Even as the stone of the fruit must break, that its heart may stand in the sun, so must you know pain.
And could you keep your heart in wonder at the daily miracles of your life, your pain would not seem less wondrous than your joy;
And you would accept the seasons of your heart, even as you have always accepted the seasons that pass over your fields.
And you would watch with serenity through the winters of your grief.
Thank you, Mr. Gibran.
Moving on, we took a crazy taxi ride to TKTS at 3pm which, according to KJ who is knowledgable about these things, is the time to go. None of the Broadway or off-Broadway offerings grabbed us, we were having so much fun just talking and being outside in the beautiful weather, so we decided to go to Rockefeller Center.
We walked around the place where the Christmas tree stands every December, which is when we Fantastics tend to visit. This day was full of people sitting outside, enjoying the weather and the people-watching and maybe a treat from a nearby café. We had amazing baked goods from Le Bouchon, which according to Google Translate means “cork” and also “traffic jam” but who cares because YUM!! French pastries!
Below is Times Square, a beautiful church we passed, and the arch at Washington Square Park.
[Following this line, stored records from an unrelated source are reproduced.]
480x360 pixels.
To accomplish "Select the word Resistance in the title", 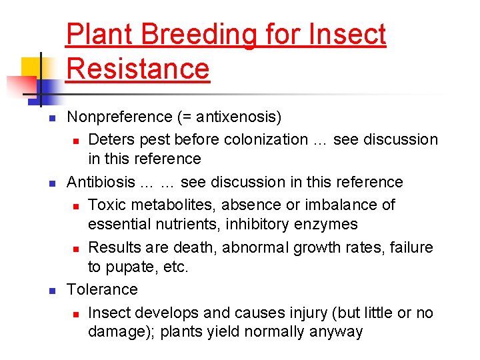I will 139,69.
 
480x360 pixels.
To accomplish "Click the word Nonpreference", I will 120,117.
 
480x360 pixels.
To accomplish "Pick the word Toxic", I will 108,205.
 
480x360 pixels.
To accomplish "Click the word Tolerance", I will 103,289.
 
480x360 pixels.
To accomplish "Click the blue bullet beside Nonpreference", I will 52,119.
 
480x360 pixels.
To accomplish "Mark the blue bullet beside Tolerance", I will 52,291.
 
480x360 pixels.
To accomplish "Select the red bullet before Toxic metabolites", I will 77,206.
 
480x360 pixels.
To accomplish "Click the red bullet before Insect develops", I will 77,314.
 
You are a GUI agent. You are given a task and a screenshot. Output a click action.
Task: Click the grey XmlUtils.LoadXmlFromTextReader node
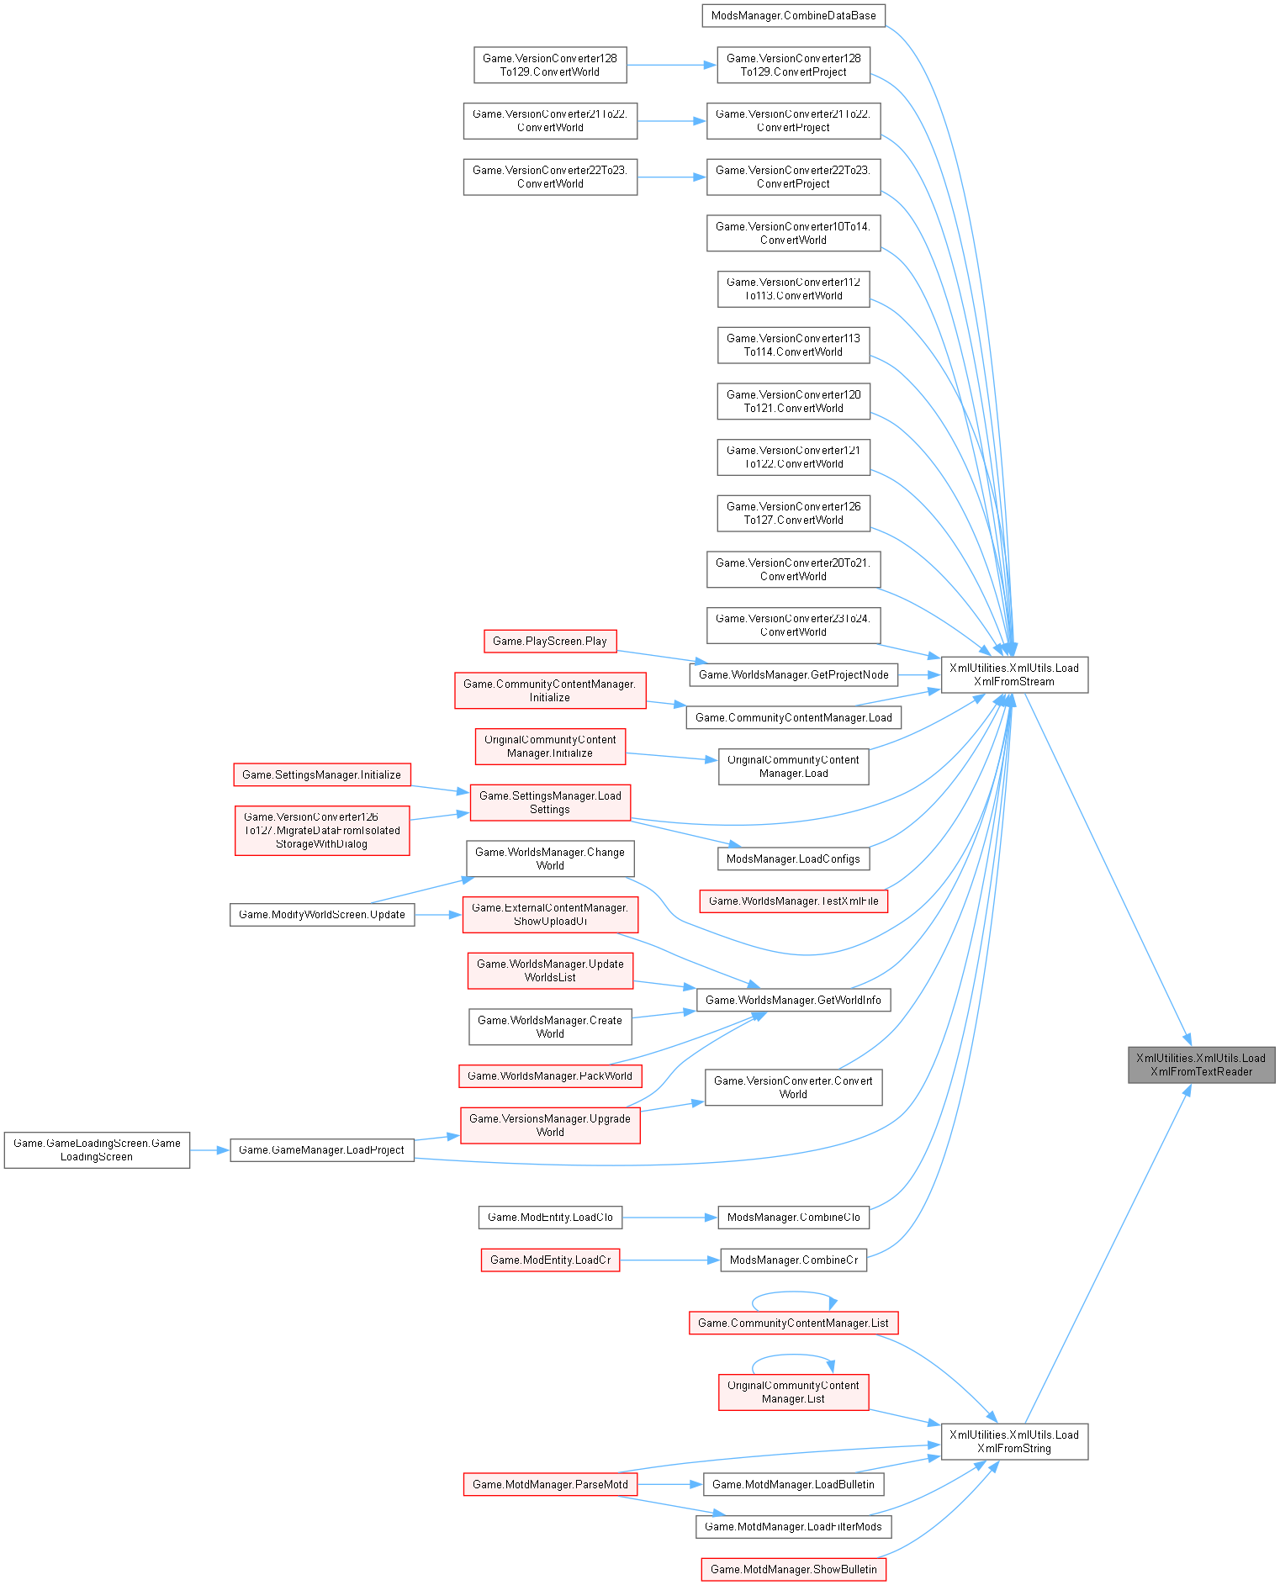pyautogui.click(x=1201, y=1065)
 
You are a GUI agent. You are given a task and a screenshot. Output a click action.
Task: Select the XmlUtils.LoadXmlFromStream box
pyautogui.click(x=1013, y=674)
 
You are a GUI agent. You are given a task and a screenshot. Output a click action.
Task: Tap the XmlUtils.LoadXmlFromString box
pyautogui.click(x=1013, y=1441)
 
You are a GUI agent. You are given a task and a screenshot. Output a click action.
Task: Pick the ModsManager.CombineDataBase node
pyautogui.click(x=793, y=15)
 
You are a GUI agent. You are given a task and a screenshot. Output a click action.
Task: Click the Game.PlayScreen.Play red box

I had to bid adieu after that, since I really have too much to do at home to be traipsing about NYC into the wee hours, sigh. But it was a lovely day and I feel lucky to have walked around admiring the city with such wonderful companions. I also got some hot tips from J about Thailand, mainly that she was happy with Booking.com, which I will look into, and Charles Schwab, which she recommended (along with NomadicMatt) for overseas banking and where I already opened an account! So, thanks KJ, J, DS, and NYC!